═══ Source extract
And the flavors are so light and haunting. It's pure fruit, but it's not sweet or juicy. It's lithe, snappy, fresh, and clean.

I'm totally smitten. Get ready for more Cognac like this from K&L this Fall.

2002 Claude Thorin 12 Year Old K&L Exclusive Vintage Cognac $59.99

-David Driscoll


Fog City Revamp

San Francisco's Fog City Diner has been an iconic movie location for years, if not a great restaurant. Located at the end of Battery Street, close to where the Embarcadero meets Pier 39, it's been a neon-flashing tourist attraction due to its semi-famous reputation and presence in movies like So I Married An Axe Murderer with Mike Myers. I worked at Pier 39 from 2001 to 2003 and we would sometimes meet at Fog City after work, strictly for the kitsch factor. That's why, while walking our half-marathon through the city yesterday (which is really just a twelve mile jaunt buoyed by plenty of food and booze), I looked at the decor of the Fog City Diner and said, "What the hell?"

The place had totally been revamped. So, of course, we went in.

Gone are the grilled cheese sandwiches and BLTs, replaced by modern takes on diner classics like the "Saigon" Dip—the beef is instead roasted pork with cilantro, red chiles, and mint; the au jus is a bowl of pho (genus!!). You can still get a cheeseburger (which we did), but the appetizers are now comprised of things like oysters or blistered peppers with olive oil (which were both attractively-presented and delicious). The cocktail menu takes the cake, however. They're operating with more than fifteen speciality libations on that drink card and the Bloody Mary comes with a freakin' deviled egg (made with mustard instead of mayonnaise and topped with bacon and crispy quinoa).

The new Fog City Diner keeps the hot locale, the beautiful waterfront views, and the iconic name, but gets rid of all the other stuff. The food is now incredible and the drinks top-notch. I almost want to go back again today (and I might!).
══════
═══ Information supplied
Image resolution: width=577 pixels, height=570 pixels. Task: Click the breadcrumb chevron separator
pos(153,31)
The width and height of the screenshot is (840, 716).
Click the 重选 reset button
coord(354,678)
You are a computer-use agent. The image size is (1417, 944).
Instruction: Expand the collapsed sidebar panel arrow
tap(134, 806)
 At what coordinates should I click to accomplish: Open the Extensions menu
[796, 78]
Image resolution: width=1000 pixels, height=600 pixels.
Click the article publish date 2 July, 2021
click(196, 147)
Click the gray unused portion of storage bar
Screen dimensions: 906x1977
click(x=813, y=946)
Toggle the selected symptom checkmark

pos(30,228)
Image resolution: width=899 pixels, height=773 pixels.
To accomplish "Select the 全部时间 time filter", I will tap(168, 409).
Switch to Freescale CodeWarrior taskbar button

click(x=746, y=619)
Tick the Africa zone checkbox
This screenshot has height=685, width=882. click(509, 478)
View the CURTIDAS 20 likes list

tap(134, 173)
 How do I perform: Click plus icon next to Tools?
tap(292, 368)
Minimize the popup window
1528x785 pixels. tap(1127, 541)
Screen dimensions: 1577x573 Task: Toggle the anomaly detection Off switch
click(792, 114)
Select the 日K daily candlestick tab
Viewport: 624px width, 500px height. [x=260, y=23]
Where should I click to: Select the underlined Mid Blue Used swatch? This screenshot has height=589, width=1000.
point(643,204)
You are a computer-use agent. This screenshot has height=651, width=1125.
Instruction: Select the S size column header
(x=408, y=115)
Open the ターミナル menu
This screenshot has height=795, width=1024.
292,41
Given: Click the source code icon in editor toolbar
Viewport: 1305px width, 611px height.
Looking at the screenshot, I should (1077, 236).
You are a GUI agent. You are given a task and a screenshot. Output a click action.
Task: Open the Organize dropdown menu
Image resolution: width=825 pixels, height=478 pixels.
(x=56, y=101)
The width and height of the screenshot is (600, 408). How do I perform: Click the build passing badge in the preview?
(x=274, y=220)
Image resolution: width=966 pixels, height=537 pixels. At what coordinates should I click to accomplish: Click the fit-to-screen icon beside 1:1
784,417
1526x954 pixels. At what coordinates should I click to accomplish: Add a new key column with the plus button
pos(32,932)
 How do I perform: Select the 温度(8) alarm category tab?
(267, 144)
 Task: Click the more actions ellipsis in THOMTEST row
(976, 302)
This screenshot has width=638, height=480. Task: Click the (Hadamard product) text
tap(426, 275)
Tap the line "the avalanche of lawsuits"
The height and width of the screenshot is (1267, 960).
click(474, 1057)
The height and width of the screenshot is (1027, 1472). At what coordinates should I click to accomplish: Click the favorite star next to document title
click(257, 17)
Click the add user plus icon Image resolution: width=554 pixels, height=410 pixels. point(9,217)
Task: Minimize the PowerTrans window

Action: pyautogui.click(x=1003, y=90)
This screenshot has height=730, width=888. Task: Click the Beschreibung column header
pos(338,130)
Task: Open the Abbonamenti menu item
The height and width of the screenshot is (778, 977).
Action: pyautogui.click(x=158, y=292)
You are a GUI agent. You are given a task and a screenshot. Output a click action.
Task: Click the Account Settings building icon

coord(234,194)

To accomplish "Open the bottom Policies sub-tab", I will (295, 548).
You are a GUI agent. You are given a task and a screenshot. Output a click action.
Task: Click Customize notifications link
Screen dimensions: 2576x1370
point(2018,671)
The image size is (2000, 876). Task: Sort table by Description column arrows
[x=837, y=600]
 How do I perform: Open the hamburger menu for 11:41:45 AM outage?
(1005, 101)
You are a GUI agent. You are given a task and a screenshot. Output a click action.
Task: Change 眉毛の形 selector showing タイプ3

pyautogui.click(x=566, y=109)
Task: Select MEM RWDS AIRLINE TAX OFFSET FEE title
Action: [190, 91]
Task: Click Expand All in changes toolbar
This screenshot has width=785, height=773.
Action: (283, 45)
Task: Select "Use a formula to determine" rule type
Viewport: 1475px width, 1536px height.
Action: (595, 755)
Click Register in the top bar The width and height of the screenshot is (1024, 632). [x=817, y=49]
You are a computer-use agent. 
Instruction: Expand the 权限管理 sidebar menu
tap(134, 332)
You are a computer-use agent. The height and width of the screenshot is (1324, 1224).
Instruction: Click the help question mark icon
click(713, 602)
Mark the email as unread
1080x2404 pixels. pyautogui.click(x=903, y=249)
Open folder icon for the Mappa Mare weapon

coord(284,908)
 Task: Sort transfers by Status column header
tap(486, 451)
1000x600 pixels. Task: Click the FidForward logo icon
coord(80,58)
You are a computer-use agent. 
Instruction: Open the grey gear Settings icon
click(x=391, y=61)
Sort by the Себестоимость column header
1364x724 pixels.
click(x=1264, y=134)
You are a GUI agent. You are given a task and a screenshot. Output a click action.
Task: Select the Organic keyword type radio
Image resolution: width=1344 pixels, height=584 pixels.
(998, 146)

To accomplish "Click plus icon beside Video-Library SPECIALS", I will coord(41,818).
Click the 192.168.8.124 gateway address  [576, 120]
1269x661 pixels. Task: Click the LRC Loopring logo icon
══════
> _Work instructions_
**A)** According to the Fog City Diner post, what does the Bloody Mary come with?
**B)** Carry on the Fog City Diner post from its last sentence.

> _Answers by item number_
**A)** It comes with a deviled egg made with mustard instead of mayonnaise and topped with bacon and crispy quinoa.

**B)**
Part of the reason we like to walk so much is because only by walking can you stumble upon hidden gems and unknown spots that take you by surprise—even in your own city. While taking Sacramento back towards the water, we saw this beautiful, London-esque/Upstate New York-looking restaurant called Wayfare Tavern (which I'm sure many of you know about, but for me it was a complete unknown). It looked so regal from the outside and the interior was even more impressive. It felt homey, cozy, yet refined in a way that California rarely does. For as much as I love the West Coast, there's a relaxed and almost too-familiar vibe that's often difficult to escape (should you want to). Even when you go out somewhere nice, there are still people wearing flip-flops, or hoodies, or exercise clothes.

Not one person at Wayfare last night was dressed down, however. We almost felt like we were in a completely different part of the country. The crowd was very un-San Francisco and the decour, with its dark wood paneling combined with exposed brick, felt very (New) English.

Deviled eggs must be making a comeback, because the Wayfare Tavern also specializes in the much-maligned American classic. Fried chicken is also back with a vengeance. I was impressed that Wayfare didn't feel the need to put every drink in a coupe glass, as both our cocktails came in standard rocks glasses with a straw. I love a coupe cocktail, but in the end I'm going to drink it no matter how you serve it, so why not get creative? The Rickey in a simple glass with pebbled ice was just fine. We had a Blue Moon variation on the rocks as well.

Seeing that we only sat at the bar, I'm very tempted to come back for dinner soon. There's an upstairs dining room that's absolutely gorgeous and a private room you can book for special occasions. The bartender also told us they're planning a top floor "members only" club. I took the bar manager's card before I left because I'd be interested in holding a few single malt tastings there. I can't imagine a better atmosphere for Scotch drinking in SF than the Wayfare.